Prime Minister Netanyahu’s approval rating rose sharply to 61% from 43% before the attack on Iran. An initiative in parliament to call new elections was not approved, giving him a respite and allowing him to continue with his current policy. As we mentioned earlier, the potential elimination of the risk of a nuclear attack by Iran alters the geopolitical landscape of the Middle East and may facilitate the extension of the Abraham Accords, a highly sought-after peace agreement with additional Arab countries.
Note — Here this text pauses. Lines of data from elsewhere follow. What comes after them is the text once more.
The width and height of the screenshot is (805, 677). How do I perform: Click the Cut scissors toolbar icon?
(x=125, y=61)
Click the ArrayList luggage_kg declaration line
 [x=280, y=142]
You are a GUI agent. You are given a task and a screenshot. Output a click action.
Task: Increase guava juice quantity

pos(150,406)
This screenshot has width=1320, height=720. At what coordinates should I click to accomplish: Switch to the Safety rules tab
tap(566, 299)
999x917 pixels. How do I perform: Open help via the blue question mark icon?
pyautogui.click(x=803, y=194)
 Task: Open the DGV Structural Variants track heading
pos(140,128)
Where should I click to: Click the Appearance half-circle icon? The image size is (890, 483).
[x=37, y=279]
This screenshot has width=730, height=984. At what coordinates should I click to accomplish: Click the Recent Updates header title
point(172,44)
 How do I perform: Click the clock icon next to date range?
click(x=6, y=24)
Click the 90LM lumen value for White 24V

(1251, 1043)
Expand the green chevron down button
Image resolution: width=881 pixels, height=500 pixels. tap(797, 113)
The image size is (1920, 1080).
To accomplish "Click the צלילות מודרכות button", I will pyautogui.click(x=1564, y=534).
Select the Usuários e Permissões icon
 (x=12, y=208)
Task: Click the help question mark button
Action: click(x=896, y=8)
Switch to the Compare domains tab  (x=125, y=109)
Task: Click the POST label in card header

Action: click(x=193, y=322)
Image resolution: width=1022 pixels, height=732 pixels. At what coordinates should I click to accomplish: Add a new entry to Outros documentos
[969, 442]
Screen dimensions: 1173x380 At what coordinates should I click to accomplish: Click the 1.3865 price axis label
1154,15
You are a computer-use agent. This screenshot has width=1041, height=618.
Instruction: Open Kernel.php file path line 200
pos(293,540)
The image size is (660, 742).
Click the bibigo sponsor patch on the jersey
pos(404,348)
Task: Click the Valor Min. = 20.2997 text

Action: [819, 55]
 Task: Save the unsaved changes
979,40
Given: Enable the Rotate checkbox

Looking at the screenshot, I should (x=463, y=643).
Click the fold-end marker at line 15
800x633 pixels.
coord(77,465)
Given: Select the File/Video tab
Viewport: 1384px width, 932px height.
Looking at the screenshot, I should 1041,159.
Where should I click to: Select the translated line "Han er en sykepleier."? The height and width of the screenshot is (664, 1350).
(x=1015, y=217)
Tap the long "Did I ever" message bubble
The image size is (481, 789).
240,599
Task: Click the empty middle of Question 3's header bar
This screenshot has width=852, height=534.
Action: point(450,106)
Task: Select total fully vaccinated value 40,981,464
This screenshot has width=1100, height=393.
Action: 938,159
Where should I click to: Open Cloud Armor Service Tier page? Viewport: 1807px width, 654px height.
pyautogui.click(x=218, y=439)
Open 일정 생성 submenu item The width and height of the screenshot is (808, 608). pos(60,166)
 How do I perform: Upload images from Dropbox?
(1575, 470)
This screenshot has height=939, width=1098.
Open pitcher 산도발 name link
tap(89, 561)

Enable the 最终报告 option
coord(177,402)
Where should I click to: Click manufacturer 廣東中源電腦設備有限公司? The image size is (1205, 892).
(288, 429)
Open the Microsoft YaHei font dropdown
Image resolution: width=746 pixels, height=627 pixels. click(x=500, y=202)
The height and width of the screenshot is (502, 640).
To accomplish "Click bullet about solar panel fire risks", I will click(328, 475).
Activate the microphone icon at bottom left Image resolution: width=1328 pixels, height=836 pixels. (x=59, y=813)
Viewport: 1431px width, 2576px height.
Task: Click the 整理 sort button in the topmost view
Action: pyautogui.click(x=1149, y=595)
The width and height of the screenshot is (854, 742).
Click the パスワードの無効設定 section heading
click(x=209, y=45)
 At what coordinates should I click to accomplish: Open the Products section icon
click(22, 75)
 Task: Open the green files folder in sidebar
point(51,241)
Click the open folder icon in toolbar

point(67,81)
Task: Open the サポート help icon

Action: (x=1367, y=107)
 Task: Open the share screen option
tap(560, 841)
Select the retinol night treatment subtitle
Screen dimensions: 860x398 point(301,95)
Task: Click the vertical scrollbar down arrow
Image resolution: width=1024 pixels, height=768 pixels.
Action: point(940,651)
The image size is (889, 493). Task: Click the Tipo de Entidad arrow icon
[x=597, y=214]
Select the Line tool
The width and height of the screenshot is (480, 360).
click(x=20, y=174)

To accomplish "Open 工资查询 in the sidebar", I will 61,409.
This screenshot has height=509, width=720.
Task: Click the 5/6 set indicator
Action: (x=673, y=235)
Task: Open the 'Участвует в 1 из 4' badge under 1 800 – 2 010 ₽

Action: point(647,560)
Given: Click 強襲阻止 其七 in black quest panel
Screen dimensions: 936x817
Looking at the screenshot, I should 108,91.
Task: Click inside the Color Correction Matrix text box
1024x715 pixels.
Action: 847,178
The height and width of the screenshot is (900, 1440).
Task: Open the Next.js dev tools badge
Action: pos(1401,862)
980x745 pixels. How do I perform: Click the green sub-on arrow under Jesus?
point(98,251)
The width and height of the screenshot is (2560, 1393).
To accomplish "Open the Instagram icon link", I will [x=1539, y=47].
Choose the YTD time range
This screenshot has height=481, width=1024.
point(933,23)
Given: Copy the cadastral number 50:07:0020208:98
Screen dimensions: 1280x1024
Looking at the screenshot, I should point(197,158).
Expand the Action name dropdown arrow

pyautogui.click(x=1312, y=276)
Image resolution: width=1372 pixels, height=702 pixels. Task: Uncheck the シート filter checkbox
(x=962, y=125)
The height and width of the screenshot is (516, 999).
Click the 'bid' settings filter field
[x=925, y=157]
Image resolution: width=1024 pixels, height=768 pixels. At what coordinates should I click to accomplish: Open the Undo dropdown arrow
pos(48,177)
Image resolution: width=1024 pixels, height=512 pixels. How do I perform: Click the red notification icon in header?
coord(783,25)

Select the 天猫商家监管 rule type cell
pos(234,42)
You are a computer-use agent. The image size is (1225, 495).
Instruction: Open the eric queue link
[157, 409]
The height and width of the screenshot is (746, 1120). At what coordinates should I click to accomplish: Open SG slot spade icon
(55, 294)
In the rest of the world, central banks have been purchasing gold for their reserves at a rate of approximately 1,000 tons per year. Gold reserves account for approximately 20% of total reserves, or nearly 36,000 tons. Norway’s sovereign wealth fund reached $1.77 trillion, the largest in the world, although China has two funds that together total $2.75 trillion.

China reported a decline in production and corporate profits, but the government has implemented a series of incentives that are reversing this negative trend. As part of this policy, the government issued yuan-denominated bonds worth $1.5 trillion. Sales of Chinese electric cars in the UK now account for 10% of the total market and 8.9% in Europe as a whole. Notably, Chinese exports rose 5% in May to $316 billion, despite a considerable reduction in shipments to the United States due to uncertainty surrounding tariffs.

Milei’s economic experiment in Argentina appears to be a success, with inflation reduced to less than 20% per year, a pact with the IMF that provides dollar resources, and projected economic growth of more than 5% for this year. On the other hand, Brazil continues to battle chronic inflation, which has forced the central bank to raise interest rates to 15%, the highest in the world for an industrialized country. However, this has kept its production plant and unemployment rate below 4%. Brazil announced a $6.1 billion program for the exploitation of rare earths, aiming to capitalize on the shortage created by the conflict between the United States and China. Colombia abandoned its fiscal discipline plan, and both its currency and capital markets fell as an unbridled socialist government could produce rampant inflation that would significantly affect the country.

For the first time in history, the Emirates placed more orders for Western products than Saudi Arabia, capitalizing on its increased revenues following OPEC’s third oil production increase of 411,000 barrels per day. Stock markets reached their all-time high in June. Bonds rose in price as the US Treasury bond rate fell to 4.25%. Gold rose with the attack on Iran but fell back $200 to $3,270 per ounce. The dollar fell sharply against all foreign currencies. Bitcoin reached an all-time high of $111,140 before falling below $99,000 and stabilizing around $106,000. It is difficult to explain the peso‘s reaction, which closed at $18.80 despite facing numerous headwinds. It will be interesting to see how the tariff issue unfolds and when the review of the USMCA will commence. We do not expect the peso to fall significantly below these levels, and it is likely to stabilize between $19.50 and $20.